Sperm Collection Made Simpler

Typically, a man delivers a sperm sample in a room at an IVF clinic or by collecting a sample at home and rushing it to the clinic before it degrades, which Williams said can happen in as little as 15 minutes.

In 2020, Williams and his team began using a custom at-home sperm collection box that houses sperm in a recyclable foam container that holds a sample cup, which is filled with a special sperm-supporting media, at an angle that prevents evaporation and maintains temperature and pH. This allows patients to collect samples in the comfort of their homes and increases the clock to 3 hours.

“It’s great for the patients because it’s much more comfortable,” said Williams, who notes that having to “perform” on-site can be stressful for men. Studies the team has conducted have shown sperm collected in this manner have a better success rate than those collected in the lab, and 90% of Columbia’s Fertility Center patients are now providing sperm samples this way.

Similar innovations to deliver sperm, like Protex, are now on the market, while companies like myLabBox and Legacy are offering at-home sperm testing kits to mail in for a full semen analysis.

At-Home Monitoring: More and Better

Wearable reproductive health devices are also helping more women get pregnant. “I am very excited about biometric data harnessed in wearables to predict periods, ovulation, and fertility,” said Amander Clark, PhD, director of the UCLA Center for Reproductive Science, Health and Education, Los Angeles, California.

The Tempdrop Fertility and Ovulation Tracker, for instance, is a wearable sensor with an accompanying charting app that helps a woman identify her most fertile days to conceive. The Bellabeat Ivy is a women’s health smart bracelet with a strong focus on tracking a woman’s cycle and fertility, pregnancy, and postnatal symptoms. And Mirvie, which is currently in development, is a blood test that will be able to predict pregnancy complications earlier.

Physicians are also looking to move as much of the lab experience as they can into a patient’s home, which streamlines processes while offering privacy and comfort. For example, Hariton, who runs a strategic venture capital fund for physicians, said his team is currently working with a company that does remote ultrasounds.

And Mira, an at-home hormone monitor, uses patented AI algorithms to accurately measure the levels of major reproductive health hormones (E3G, LH, PdG, FSH) in urine, said Meir Olcha, MD, chief medical officer at Sama Fertility.

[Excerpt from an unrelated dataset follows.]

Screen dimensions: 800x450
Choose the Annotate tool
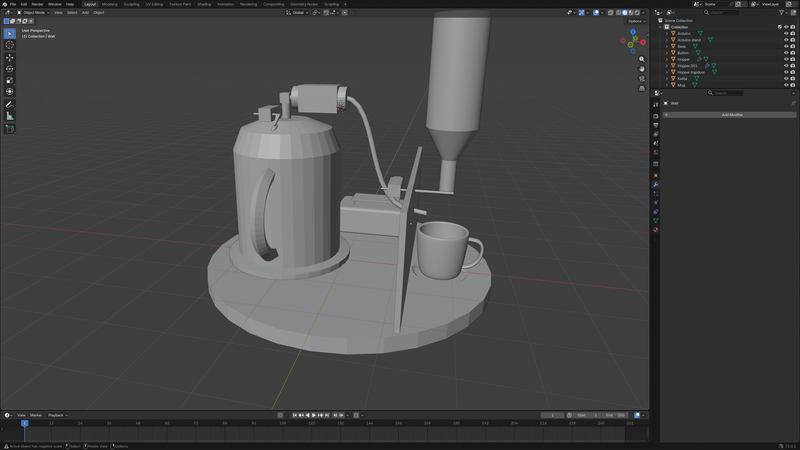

The product recently completed a clinical trial, which showed it was a viable alternative to blood serum for patients undergoing IVF.

Stem Cells Could Make Eggs Ageless

Research shows that a woman’s egg quality decreases gradually but significantly starting at age 32 and more rapidly after 37. Sperm quality may also decrease with age. A possible workaround: Scientists are actively researching how to create eggs and sperm from stem cells.

“I think getting eggs from stem cells will happen in the future,” said Hariton, who notes that this type of technology would be a game changer in his clinic. “It will make some of the hardest diagnoses that I have — which is daily basis, ‘I’m so sorry, you’re in premature menopause’ or ‘I don’t think we’re going to be successful getting you pregnant with your own eggs; here are some other options like donor eggs’ — much better,” he added. And stem cells are currently being used to research causes of infertility.

Clinics like UCLA have already been making strides. “We are using stem cells to identify new genes required for reproduction and to define the role of these genes in human fertility and infertility,” said Clark, a member of the Eli and Edythe Broad Center of Regenerative Medicine and Stem Cell Research at UCLA, who recently led a study in this arena. “In vitro gametogenesis (IVG), another stem cell technology, is currently used in the research lab to understand causes of infertility.”

These stem cell-based embryo models, she said, can help researchers understand the first few days of embryo development after an embryo implants and be used to provide critical information on causes of early pregnancy loss or birth defects.